Osman bin Talha ise müşrikti.
Puta tapardı. Mekke'nin fetih günü Hz. Ali (r.a.) Osman bin Talha'nın elinden anahtarı almış Hz. Peygamber'e (s.a.v.) getiriyordu.
Hz. Ali bu büyük onurun Peygamberimizin (s.a.v.) ailesinin elinde olması gerektiğini düşündüğü için şöyle diyordu: "Allah'ın Peygamberi (s.a.v.) Kâbe'nin anahtarcılığını ve zemzem suyunu dağıtma -ikramişini Abdulmuttalib oğullarında bir araya getirir misiniz. Allah size rahmet etsin."
Hz. Peygamber (s.a.v.) bu talebi uygun görmedi. Hz. Ali'ye dönerek "Osman bin Talha" nerede diye sordu. Sahabe, müşrik olan ve henüz tereddüt yaşayan Osman bin Talha'yı buldular. Efendimiz şöyle buyurdu. "Ey Osman! Al anahtarı.
Kapıyı da sen aç. Bugün iyilik günüdür. Bugün ahde vefa günüdür. Bu kapıyı açmak sizin hakkınızdır."
Bir müşrike bir vefa göstermek.
Sözünde durmak. Ahde vefa göstermek. Daha doğrusu Hz. Muhammed (s.a.v.) ahlakıyla ahlaklanmak sağınıza- solunuza bakınız. Görüyor musunuz bu ahlakla ahlaklanmış asil insanları. Allah'a karşı vefa, Peygamber'e karşı vefa, kula karşı vefa, arkadaşına karşı vefa, kitaba (Kuran'a) vefa, vefaya vefa.
Yoksa her birimiz müminin karakterine yansıması gereken sözümüzü, ahdimizi, vefamızı unutuyor ve politik dünyada son derece meşhur bir sözü mü dilimize doluyoruz: "Dün dündü. Bugün bugün!"
Halbuki bir mümin için günlerin hepsi dün de bugün de Allah'ındır. Ve Allah her günden de sorgulayacaktır.
***
Çağdaş tiranlar hangi dine mensup?
Hz. İbrahim (a.s.) kendini Rabb olarak takdim eden ruh hastası Nemrut'la karşı karşıya geldiğinde "benim Rabbim ölüleri diriltiyor, senin buna gücün yeter mi" diye sordu? İbrahim Peygamber'in gayesi Nemrut'un vicdanına, aklına ve nefsine danışmasını sağlamak etrafındakileri ise düşünmeye sevk etmekti.

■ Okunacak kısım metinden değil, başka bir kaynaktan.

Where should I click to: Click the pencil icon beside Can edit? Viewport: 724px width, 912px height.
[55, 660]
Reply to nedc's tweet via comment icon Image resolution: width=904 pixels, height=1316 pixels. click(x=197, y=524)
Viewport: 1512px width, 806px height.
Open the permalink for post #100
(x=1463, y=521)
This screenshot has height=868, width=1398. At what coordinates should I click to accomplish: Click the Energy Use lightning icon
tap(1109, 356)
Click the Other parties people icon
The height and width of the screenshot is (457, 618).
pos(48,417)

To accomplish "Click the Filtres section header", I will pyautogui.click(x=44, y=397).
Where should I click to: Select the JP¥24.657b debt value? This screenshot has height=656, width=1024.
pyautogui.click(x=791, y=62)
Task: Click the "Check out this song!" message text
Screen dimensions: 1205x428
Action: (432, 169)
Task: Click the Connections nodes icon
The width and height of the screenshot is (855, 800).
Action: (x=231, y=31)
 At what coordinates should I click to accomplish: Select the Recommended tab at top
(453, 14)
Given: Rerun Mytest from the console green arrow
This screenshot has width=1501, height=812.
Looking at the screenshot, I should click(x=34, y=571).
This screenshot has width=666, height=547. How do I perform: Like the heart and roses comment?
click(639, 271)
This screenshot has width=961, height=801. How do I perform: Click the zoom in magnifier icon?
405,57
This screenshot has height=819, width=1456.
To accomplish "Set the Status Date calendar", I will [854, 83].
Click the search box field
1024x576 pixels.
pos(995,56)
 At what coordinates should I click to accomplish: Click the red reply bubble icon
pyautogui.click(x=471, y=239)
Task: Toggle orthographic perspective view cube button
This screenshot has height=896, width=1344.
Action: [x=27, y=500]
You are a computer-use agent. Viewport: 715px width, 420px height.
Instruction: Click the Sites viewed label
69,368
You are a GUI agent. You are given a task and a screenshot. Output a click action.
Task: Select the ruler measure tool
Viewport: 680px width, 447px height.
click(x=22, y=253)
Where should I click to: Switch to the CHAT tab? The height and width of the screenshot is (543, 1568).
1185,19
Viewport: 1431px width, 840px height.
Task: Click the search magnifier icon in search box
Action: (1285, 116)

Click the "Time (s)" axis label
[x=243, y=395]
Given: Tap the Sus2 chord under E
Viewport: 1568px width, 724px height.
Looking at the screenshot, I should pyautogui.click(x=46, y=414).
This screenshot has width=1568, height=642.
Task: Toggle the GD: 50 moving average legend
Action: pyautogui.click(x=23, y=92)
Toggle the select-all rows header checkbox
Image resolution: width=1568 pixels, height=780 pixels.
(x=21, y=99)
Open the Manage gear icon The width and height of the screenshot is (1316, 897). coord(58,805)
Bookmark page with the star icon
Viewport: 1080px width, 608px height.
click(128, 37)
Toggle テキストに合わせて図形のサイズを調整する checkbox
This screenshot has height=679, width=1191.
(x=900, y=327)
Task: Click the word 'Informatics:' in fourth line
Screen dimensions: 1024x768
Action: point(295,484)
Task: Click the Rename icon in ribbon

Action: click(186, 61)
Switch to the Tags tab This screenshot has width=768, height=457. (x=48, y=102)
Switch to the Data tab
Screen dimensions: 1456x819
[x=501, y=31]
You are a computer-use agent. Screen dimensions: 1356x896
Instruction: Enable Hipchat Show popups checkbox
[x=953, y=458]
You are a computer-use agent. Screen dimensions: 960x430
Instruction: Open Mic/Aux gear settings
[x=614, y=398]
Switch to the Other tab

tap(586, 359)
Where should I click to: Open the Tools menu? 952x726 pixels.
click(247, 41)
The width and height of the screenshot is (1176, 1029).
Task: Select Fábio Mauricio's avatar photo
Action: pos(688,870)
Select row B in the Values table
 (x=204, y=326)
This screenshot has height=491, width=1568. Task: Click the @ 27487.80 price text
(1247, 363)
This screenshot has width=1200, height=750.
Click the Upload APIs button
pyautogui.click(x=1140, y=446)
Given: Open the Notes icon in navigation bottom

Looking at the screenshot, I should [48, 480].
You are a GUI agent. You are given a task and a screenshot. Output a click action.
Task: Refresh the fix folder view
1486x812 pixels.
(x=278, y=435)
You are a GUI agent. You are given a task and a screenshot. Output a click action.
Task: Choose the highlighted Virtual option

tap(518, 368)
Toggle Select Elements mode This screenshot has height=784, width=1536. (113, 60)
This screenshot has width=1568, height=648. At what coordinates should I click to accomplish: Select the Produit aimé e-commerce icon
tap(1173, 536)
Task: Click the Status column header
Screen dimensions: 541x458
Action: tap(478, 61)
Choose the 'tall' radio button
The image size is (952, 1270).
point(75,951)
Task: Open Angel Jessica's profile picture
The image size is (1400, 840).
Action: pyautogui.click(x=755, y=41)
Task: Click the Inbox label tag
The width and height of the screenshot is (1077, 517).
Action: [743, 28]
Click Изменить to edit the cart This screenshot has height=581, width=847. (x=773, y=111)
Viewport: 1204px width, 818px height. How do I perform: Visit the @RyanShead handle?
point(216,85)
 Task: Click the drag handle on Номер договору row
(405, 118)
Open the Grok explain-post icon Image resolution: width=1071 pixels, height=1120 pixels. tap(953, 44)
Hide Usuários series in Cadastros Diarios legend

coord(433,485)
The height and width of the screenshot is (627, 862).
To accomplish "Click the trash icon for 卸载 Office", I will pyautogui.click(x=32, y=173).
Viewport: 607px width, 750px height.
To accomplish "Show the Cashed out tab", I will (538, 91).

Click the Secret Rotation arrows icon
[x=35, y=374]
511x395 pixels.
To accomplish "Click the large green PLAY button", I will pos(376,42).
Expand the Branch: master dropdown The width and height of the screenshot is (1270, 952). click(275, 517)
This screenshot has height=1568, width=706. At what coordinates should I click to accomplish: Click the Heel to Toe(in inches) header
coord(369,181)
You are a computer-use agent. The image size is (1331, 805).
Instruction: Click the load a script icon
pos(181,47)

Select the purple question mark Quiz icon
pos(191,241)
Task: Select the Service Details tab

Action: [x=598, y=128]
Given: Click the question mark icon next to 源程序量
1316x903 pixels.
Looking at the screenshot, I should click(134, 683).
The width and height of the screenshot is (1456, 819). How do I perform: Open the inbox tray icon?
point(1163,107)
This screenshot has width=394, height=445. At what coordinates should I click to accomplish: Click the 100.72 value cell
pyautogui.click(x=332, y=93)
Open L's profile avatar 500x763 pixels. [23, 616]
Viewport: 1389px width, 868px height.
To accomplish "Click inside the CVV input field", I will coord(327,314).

Ama nefsini ilahlaştırmış ve şirke bulaşmış Nemrut ibret alacağına ben de öldürür ve diriltirim dedi.
Şöyle bir ispat yolu buldu. Bir idam mahkûmunu zindandan çıkarıp salıverdi. Böylece ölüyü diriltmiş oluyordu!
Sonra da yoldan geçen bir günahsızı, getirip idam etti. Böylece de diriyi öldürüyordu.
Zavallı bir yaratığın diriltme ve öldürmesi de böyle oluyordu işte.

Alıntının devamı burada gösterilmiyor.